## Supplied material
BEGIN
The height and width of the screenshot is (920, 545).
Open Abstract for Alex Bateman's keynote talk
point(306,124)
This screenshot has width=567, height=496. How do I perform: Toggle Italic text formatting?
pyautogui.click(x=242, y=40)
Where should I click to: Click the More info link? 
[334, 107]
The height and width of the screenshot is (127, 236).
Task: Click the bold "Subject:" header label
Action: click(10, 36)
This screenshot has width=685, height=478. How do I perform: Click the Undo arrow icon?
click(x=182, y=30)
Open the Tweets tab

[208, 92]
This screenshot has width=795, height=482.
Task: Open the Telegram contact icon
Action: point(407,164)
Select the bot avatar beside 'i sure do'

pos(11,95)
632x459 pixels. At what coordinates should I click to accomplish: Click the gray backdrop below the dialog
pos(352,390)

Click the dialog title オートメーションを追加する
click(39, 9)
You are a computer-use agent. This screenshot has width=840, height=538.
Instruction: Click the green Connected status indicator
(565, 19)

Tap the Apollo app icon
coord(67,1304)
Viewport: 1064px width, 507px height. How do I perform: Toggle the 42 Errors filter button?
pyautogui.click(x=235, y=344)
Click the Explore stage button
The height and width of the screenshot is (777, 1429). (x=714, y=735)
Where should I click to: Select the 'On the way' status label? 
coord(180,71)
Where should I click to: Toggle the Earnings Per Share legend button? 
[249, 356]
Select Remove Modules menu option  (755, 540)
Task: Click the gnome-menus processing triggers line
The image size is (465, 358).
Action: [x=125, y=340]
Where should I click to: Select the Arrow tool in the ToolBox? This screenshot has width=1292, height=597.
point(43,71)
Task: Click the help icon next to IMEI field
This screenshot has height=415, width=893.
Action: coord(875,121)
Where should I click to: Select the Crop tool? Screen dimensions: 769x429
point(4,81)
END
## Exercise description
Exactly the lines from the one holding "You are a computer-use" through the end of the data are to be repeated, with both ends included.

## Exercise result
You are a computer-use agent. This screenshot has width=840, height=538.
Instruction: Click the green Connected status indicator
(565, 19)

Tap the Apollo app icon
coord(67,1304)
Viewport: 1064px width, 507px height. How do I perform: Toggle the 42 Errors filter button?
pyautogui.click(x=235, y=344)
Click the Explore stage button
The height and width of the screenshot is (777, 1429). (x=714, y=735)
Where should I click to: Select the 'On the way' status label? 
coord(180,71)
Where should I click to: Toggle the Earnings Per Share legend button? 
[249, 356]
Select Remove Modules menu option  (755, 540)
Task: Click the gnome-menus processing triggers line
The image size is (465, 358).
Action: [x=125, y=340]
Where should I click to: Select the Arrow tool in the ToolBox? This screenshot has width=1292, height=597.
point(43,71)
Task: Click the help icon next to IMEI field
This screenshot has height=415, width=893.
Action: coord(875,121)
Where should I click to: Select the Crop tool? Screen dimensions: 769x429
point(4,81)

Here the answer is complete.